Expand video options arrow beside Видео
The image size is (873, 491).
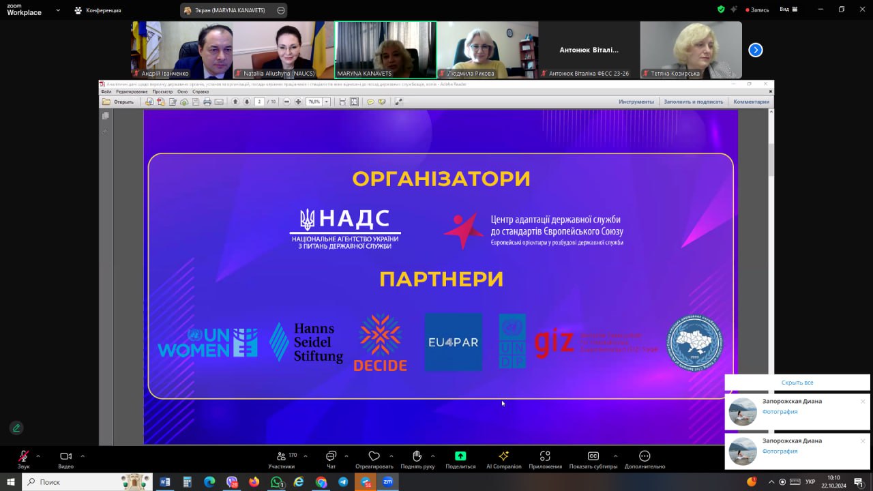click(x=83, y=456)
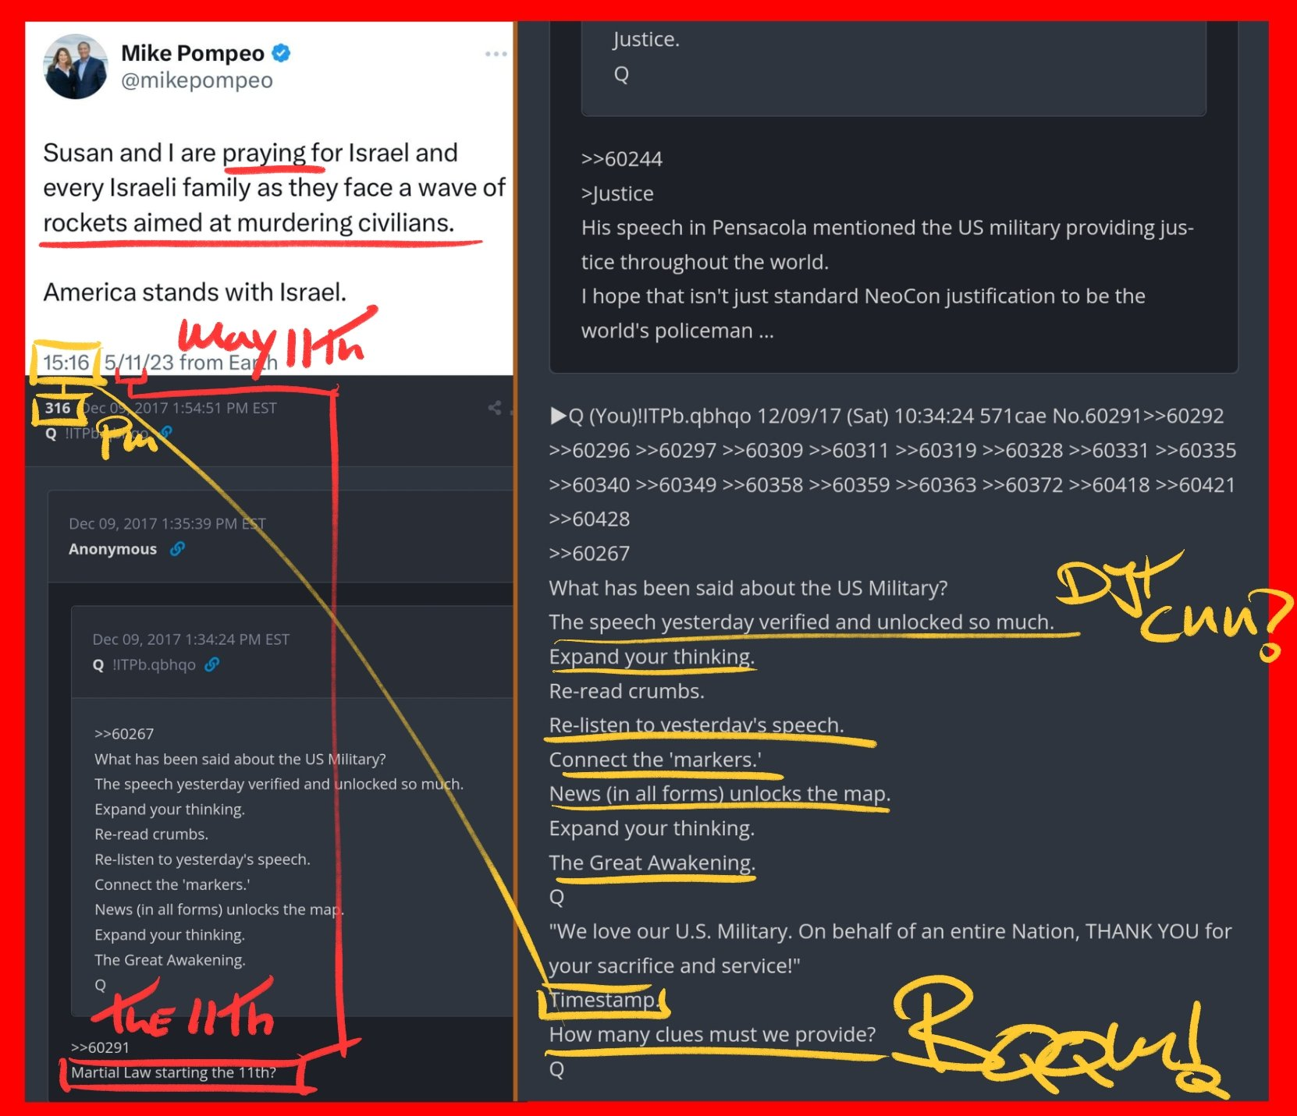This screenshot has width=1297, height=1116.
Task: Click the blue verified badge beside Mike Pompeo
Action: tap(281, 53)

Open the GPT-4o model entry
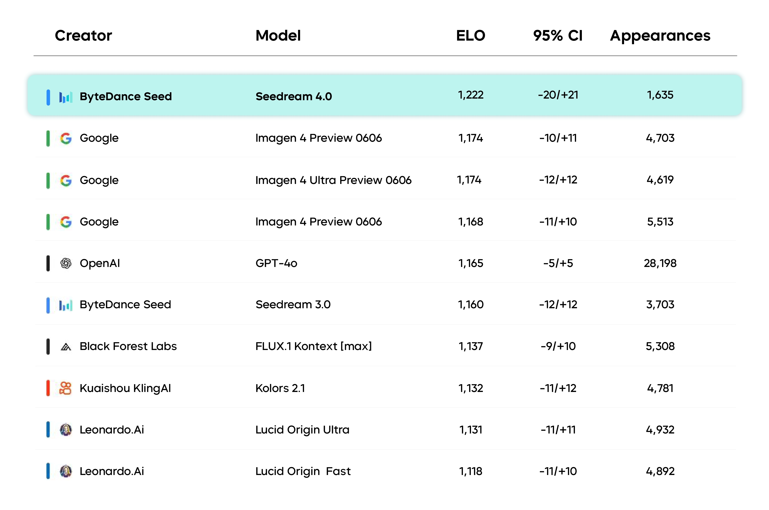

**Instructions for the task**
Leave out all pictures and extract exactly the lines from the line with "The image size is (873, 491)." through the end of the material.

**Response**
The image size is (873, 491).
click(x=83, y=456)
This screenshot has width=1297, height=1116.
Task: Click the blue verified badge beside Mike Pompeo
Action: tap(281, 53)

Open the GPT-4o model entry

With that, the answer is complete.